» **A block of data**:
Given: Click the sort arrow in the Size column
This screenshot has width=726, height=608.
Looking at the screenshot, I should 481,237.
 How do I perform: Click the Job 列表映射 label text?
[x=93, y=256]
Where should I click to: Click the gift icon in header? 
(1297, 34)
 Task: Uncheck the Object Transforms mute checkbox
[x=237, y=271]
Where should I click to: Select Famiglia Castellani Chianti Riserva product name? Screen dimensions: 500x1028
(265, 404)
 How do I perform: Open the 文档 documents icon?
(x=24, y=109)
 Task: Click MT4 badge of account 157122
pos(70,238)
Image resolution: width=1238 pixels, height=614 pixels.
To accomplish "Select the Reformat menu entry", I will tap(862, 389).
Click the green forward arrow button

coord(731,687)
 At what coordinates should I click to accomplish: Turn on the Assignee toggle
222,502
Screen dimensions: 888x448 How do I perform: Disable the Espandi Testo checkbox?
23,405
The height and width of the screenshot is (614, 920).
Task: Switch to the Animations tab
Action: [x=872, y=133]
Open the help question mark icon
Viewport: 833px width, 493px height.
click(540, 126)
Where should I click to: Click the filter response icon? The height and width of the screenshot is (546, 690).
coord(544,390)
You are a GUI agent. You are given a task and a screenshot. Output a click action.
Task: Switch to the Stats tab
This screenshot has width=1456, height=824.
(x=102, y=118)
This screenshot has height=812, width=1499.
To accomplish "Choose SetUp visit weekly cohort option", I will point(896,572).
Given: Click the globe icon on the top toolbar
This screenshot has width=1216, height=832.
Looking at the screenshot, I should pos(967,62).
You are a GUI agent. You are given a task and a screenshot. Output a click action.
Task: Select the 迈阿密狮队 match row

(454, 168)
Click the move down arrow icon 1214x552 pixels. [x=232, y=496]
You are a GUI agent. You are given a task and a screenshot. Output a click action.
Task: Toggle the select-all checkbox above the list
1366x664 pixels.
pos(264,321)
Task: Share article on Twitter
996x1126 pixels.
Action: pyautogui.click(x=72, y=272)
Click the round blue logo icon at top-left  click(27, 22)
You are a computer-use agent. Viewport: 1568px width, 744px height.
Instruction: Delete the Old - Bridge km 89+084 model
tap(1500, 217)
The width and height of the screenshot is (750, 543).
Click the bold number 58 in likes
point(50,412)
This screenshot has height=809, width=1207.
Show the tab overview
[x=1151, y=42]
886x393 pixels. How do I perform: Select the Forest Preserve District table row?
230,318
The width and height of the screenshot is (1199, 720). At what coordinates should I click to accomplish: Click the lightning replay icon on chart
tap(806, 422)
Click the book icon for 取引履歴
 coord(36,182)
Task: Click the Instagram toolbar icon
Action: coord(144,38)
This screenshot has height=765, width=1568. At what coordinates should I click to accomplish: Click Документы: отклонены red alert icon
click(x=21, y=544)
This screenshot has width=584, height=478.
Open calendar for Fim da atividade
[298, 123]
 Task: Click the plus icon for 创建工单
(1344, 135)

» **Stated goal**: Please copy out, word for word, the stretch of the records from the line containing "Click the round" through the end of the records.

» **Solution to the problem**:
Click the round blue logo icon at top-left  click(27, 22)
You are a computer-use agent. Viewport: 1568px width, 744px height.
Instruction: Delete the Old - Bridge km 89+084 model
tap(1500, 217)
The width and height of the screenshot is (750, 543).
Click the bold number 58 in likes
point(50,412)
This screenshot has height=809, width=1207.
Show the tab overview
[x=1151, y=42]
886x393 pixels. How do I perform: Select the Forest Preserve District table row?
230,318
The width and height of the screenshot is (1199, 720). At what coordinates should I click to accomplish: Click the lightning replay icon on chart
tap(806, 422)
Click the book icon for 取引履歴
 coord(36,182)
Task: Click the Instagram toolbar icon
Action: coord(144,38)
This screenshot has height=765, width=1568. At what coordinates should I click to accomplish: Click Документы: отклонены red alert icon
click(x=21, y=544)
This screenshot has width=584, height=478.
Open calendar for Fim da atividade
[298, 123]
 Task: Click the plus icon for 创建工单
(1344, 135)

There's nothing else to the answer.